Petite histoire de Reynier et de son église (publiée avec l’aimable autorisation du commandant Guérin)
Un hameau du nom de Reynier, n’apparaît dans l’histoire de Six-Fours, que bien après l’an mille en même temps que d’autres hameaux, en général des exploitations agricoles, souvent désignés sous le nom d’un personnage ou d’une famille tels que : Garnaud Julien Chrestian... et bien d’autres disséminés sur plateaux et plaines.
Mais le site qui devient Reynier, était connu depuis plusieurs siècles déjà, car dès l’antiquité sa position géographique privilégiée en avait fait un carrefour important de chemins qui deviendront plus tard des rues et des routes. Les Phocéens puis les Romains avaient tracé ces voies pour relier, entre eux, les centres importants de population à caractère militaire ou commercial ; un de ces chemins, parmi les plus importants, reliait Ollioules à Tauroention (Le Brusc) et, au passage s’accrochait au flanc est de la colline sous le village fortifié de Sex Furni (Six-Fours) ; au pied de la colline vers le sud, ce chemin rencontrait ceux se dirigeant vers Tello Martius (Toulon), Saint Nazaire, La Lone, La Sagno (La Seyne), Cépé.. .Ce carrefour deviendra hameau, village, bourg, et son importance en fera le centre administratif de la communauté six-fournaise lorsque le vieux village, là-haut, fermera ses dernières portes.
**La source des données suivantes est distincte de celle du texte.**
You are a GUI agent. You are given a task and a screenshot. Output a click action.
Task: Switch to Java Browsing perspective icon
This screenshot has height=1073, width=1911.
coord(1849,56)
A l’opposé, sur le versant Nord de la colline, un autre chemin reliait Sex Furni à Saint Nazaire et bien au-delà vers La Cadière, La Ste Baume.
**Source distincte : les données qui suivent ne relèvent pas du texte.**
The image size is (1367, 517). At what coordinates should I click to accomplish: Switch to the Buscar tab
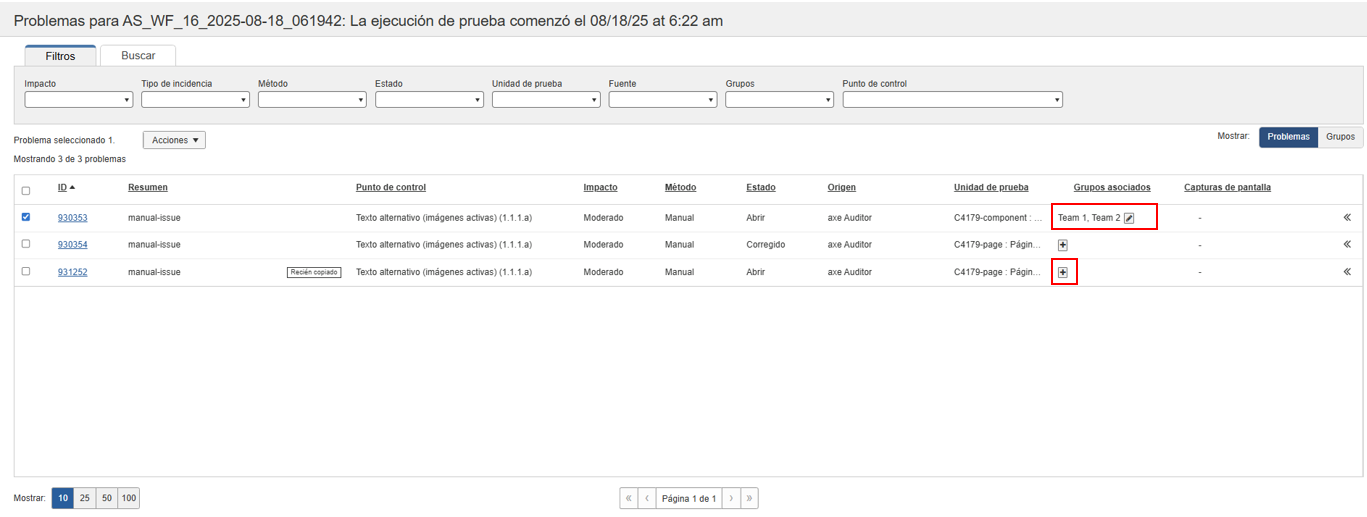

Il croisait d’autres chemins en un lieu qui deviendra Les Playes, autre carrefour important.
Ces chemins en calades, pavés de grosses pierres montrent encore de nombreux vestiges, soit à flanc de colline dans leur état d’origine, soit dans les plaines où leur tracé a été conservé pour créer des voies modernes : chemin des Négadoux, de St Martin, ancien chemin du Brusc, chemin de la Calade qui traverse les Playes et que l’on appelait «Lou camin roumiou de Santo Madaleno» (le chemin romain de Ste Madeleine).
La calade du Brusc atteignait les basses terres au milieu de marécages couverts de roseaux qui occupaient tout le vallon depuis les Lones jusqu’à La Sagno (La Seyne).
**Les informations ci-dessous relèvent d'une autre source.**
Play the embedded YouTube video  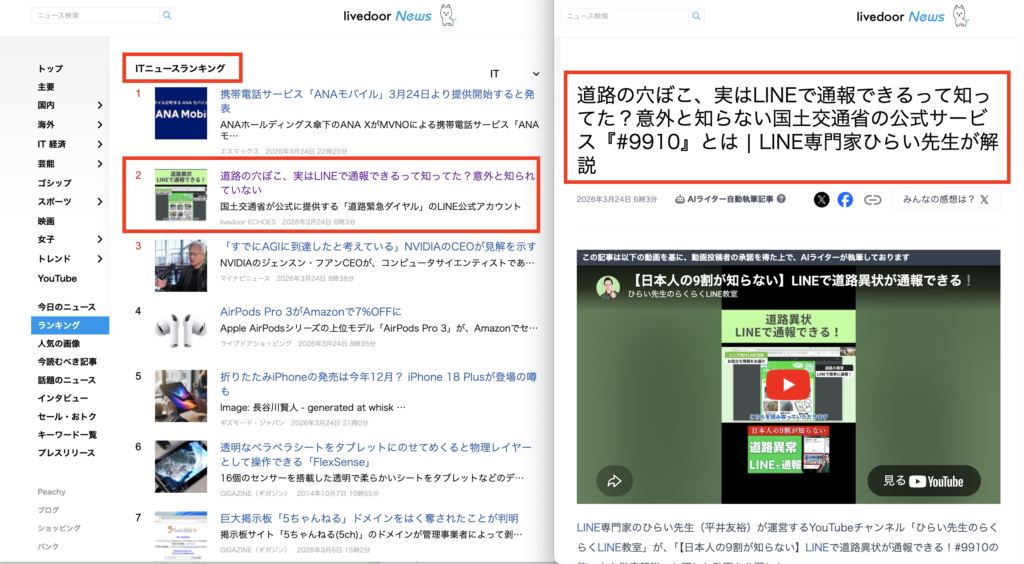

Après de très dures périodes d’invasions et d’insécurité, les six-fournais purent enfin, souvent avec l’aide, les conseils, l’expérience des moines de St Victor se consacrer à l’exploitation de terres; ils surent assainir des marécages, créer des zones de cultures, construire un habitat puis des hameaux dont un, le plus important, prendra le nom de Reynier, compte-tenu de la présence en ces lieux de multitudes de petites grenouilles, ranas ou reinettes. De nos jours, il n’y a plus guère de reinettes, mais çà et là, subsistent encore des touffes de roseaux pour rappeler la nature humide du sol.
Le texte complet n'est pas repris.